Fairness: Types of Bias

Machine learning models are not inherently objective. Engineers train models by feeding them a data set of training examples, and human involvement in the provision and curation of this data can make a model's predictions susceptible to bias.

When building models, it's important to be aware of common human biases that can manifest in your data, so you can take proactive steps to mitigate their effects.

Reporting Bias

Reporting bias occurs when the frequency of events, properties, and/or outcomes captured in a data set does not accurately reflect their real-world frequency. This bias can arise because people tend to focus on documenting circumstances that are unusual or especially memorable, assuming that the ordinary can "go without saying."

Automation Bias

Automation bias is a tendency to favor results generated by automated systems over those generated by non-automated systems, irrespective of the error rates of each.

Selection Bias

Selection bias occurs if a data set's examples are chosen in a way that is not reflective of their real-world distribution.
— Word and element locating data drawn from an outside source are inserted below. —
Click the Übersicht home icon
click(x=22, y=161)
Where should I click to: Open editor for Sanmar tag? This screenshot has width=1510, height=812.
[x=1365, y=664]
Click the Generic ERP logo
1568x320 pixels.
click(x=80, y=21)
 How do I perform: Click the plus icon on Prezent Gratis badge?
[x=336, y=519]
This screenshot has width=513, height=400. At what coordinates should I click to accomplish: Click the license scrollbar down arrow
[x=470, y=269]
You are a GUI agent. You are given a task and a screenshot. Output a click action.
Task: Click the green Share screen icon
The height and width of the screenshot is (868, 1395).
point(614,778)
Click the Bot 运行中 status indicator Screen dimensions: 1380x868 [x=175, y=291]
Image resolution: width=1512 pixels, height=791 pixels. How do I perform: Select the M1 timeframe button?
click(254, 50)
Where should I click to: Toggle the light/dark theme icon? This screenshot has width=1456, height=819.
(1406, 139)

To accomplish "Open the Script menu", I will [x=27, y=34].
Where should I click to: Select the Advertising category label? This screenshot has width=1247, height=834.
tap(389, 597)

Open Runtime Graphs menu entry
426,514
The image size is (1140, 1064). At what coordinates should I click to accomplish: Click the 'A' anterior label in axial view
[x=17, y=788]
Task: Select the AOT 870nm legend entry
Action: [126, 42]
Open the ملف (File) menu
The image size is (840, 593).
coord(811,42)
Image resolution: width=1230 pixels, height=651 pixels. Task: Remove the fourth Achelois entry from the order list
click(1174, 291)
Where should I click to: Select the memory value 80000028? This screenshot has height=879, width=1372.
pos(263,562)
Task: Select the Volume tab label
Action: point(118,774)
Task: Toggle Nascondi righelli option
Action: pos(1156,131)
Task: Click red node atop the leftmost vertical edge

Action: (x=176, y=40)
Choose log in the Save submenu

Selection bias can take many different forms:

  • Coverage bias: Data is not selected in a representative fashion.
  • Non-response bias (or participation bias): Data ends up being unrepresentative due to participation gaps in the data-collection process.
  • Sampling bias: Proper randomization is not used during data collection.

Group Attribution Bias

Group attribution bias is a tendency to generalize what is true of individuals to an entire group to which they belong. Two key manifestations of this bias are:

  • In-group bias: A preference for members of a group to which you also belong, or for characteristics that you also share.
  • Out-group homogeneity bias: A tendency to stereotype individual members of a group to which you do not belong, or to see their characteristics as more uniform.

Implicit Bias

Implicit bias occurs when assumptions are made based on one's own mental models and personal experiences that do not necessarily apply more generally.

A common form of implicit bias is confirmation bias, where model builders unconsciously process data in ways that affirm preexisting beliefs and hypotheses. In some cases, a model builder may actually keep training a model until it produces a result that aligns with their original hypothesis; this is called experimenter's bias.